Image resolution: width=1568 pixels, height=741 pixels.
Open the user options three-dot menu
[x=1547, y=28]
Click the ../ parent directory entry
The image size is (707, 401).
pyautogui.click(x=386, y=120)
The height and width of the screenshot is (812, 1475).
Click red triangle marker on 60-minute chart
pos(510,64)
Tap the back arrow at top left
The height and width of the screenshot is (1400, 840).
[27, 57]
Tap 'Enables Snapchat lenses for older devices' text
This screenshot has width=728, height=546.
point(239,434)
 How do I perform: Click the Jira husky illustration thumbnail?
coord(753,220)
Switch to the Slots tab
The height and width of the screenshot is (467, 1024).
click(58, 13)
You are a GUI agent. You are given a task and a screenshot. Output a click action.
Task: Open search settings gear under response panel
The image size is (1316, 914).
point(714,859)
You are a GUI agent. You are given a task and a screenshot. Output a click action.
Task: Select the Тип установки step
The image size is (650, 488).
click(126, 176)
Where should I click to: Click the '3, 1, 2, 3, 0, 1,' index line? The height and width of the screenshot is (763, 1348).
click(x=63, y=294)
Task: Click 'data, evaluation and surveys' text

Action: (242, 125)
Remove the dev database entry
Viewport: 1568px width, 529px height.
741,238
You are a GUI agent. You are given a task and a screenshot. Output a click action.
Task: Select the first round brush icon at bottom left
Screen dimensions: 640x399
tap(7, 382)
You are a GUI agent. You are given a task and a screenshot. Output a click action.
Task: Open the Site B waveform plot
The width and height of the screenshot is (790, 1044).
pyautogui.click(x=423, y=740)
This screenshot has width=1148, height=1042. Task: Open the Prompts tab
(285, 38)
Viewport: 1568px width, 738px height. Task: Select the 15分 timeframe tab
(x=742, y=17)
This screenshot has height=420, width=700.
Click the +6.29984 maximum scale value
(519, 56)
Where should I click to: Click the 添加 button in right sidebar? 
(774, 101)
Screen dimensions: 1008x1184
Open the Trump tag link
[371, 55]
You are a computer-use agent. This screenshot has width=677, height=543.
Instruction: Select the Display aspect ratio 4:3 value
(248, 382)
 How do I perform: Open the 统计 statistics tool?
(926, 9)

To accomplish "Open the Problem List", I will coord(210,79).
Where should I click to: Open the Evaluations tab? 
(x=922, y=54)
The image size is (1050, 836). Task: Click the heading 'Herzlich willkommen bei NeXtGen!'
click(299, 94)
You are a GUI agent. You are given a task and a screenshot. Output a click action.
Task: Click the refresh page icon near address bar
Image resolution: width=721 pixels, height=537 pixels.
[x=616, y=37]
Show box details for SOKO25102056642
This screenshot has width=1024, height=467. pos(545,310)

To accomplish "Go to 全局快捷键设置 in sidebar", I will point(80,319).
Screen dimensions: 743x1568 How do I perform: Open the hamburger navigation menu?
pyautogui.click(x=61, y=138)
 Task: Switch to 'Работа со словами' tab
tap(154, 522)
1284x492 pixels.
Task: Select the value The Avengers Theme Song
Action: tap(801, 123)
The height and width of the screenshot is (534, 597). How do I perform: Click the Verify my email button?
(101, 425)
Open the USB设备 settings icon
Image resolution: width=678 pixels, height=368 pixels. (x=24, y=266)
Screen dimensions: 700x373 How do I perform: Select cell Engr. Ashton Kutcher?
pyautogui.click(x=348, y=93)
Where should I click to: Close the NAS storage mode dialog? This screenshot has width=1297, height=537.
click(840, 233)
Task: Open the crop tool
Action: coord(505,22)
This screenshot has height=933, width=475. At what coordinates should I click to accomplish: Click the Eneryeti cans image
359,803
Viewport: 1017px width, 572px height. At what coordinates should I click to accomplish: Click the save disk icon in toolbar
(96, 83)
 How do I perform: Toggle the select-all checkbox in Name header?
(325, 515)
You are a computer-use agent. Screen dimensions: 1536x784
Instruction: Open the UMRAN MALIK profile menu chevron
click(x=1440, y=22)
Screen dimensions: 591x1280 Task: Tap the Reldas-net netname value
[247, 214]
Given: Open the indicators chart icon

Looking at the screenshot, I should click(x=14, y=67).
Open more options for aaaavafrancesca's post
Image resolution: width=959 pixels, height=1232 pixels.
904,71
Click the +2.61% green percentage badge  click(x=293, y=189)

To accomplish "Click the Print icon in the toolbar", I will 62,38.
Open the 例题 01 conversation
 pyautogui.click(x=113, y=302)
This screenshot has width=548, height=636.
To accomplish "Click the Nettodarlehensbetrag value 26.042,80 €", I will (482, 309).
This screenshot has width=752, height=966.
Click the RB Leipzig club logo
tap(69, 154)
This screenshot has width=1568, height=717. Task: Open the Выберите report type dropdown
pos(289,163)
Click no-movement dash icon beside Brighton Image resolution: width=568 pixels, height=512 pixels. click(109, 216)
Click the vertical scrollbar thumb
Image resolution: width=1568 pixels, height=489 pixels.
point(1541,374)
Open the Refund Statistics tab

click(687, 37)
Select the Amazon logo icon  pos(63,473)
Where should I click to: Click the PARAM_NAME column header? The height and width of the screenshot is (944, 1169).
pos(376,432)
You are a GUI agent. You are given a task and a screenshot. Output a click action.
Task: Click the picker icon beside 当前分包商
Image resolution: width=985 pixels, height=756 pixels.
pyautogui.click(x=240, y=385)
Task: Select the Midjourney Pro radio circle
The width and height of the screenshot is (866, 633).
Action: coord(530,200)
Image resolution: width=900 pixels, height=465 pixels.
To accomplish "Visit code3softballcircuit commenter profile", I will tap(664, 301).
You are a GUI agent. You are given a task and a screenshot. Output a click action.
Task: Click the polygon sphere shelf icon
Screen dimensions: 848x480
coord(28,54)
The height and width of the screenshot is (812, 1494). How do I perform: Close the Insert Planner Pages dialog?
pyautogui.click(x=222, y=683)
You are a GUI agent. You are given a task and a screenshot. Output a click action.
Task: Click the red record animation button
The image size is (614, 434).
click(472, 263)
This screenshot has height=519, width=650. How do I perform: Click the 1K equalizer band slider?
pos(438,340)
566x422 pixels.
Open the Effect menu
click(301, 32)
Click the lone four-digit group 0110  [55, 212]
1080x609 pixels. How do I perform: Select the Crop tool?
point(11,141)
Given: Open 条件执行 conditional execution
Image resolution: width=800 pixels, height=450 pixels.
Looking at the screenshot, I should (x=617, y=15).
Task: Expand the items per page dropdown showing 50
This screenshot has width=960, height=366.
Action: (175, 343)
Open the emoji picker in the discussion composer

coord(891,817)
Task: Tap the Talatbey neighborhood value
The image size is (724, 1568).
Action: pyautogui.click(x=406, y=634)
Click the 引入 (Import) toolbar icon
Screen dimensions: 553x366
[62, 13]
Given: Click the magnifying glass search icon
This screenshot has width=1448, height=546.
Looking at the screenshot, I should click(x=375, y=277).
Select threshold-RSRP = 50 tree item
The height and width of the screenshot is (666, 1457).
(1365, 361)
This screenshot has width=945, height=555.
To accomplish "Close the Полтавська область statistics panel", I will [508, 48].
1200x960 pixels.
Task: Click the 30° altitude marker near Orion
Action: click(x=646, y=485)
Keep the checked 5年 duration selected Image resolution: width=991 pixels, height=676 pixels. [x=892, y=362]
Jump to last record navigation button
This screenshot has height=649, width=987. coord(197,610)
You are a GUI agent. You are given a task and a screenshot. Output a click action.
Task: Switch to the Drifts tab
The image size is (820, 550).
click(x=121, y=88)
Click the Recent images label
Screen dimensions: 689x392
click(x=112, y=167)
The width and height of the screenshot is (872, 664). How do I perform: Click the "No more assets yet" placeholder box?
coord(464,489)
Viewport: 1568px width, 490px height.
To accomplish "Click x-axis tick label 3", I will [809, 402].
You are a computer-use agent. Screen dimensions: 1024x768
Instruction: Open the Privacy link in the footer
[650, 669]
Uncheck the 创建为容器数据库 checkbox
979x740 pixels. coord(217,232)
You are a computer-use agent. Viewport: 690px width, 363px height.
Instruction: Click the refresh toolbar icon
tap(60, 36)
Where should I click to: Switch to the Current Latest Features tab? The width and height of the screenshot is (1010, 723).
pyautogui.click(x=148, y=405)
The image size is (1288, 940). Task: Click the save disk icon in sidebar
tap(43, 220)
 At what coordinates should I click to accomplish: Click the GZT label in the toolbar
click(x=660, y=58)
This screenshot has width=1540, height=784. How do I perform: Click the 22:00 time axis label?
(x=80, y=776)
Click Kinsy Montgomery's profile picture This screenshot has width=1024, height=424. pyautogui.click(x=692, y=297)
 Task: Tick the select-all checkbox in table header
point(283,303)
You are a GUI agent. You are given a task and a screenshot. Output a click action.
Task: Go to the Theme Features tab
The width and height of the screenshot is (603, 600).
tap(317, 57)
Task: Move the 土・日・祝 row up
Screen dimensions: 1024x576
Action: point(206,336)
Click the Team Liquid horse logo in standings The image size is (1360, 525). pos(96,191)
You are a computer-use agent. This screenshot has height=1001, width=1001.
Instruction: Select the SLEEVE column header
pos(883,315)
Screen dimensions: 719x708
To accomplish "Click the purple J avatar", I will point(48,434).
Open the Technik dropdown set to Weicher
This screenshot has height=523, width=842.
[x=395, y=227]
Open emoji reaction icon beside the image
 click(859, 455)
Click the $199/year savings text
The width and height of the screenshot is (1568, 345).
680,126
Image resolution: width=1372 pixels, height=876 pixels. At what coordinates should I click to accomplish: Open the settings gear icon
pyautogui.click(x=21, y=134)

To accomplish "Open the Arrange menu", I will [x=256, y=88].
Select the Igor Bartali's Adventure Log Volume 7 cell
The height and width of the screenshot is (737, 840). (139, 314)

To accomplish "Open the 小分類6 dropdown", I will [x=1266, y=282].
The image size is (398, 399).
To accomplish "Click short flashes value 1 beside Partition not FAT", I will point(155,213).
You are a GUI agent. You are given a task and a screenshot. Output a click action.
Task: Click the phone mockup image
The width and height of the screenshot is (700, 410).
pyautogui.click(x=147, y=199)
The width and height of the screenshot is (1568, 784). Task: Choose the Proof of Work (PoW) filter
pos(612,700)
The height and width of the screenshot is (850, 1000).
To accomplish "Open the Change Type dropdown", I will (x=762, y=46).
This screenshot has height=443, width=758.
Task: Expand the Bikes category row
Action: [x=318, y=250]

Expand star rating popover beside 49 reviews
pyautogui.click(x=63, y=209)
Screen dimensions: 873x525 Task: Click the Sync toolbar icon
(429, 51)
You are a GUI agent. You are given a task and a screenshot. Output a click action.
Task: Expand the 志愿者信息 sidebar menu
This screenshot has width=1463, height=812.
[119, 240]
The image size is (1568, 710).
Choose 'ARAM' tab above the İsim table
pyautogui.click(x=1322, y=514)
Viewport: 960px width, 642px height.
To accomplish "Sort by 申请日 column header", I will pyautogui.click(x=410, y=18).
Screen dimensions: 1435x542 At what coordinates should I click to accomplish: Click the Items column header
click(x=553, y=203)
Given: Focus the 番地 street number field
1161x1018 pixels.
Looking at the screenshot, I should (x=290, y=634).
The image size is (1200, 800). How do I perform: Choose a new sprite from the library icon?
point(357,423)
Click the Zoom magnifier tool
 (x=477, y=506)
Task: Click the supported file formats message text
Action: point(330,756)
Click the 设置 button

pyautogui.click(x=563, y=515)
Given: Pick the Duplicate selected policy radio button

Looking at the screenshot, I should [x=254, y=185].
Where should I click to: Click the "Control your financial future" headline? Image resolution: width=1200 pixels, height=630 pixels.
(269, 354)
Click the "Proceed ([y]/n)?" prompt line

☆ ☆ ☆ ☆

WHAT TO DO –
Show the lines of the records above that mention "search".

OUTPUT –
Task: Open search settings gear under response panel
Given: Click the magnifying glass search icon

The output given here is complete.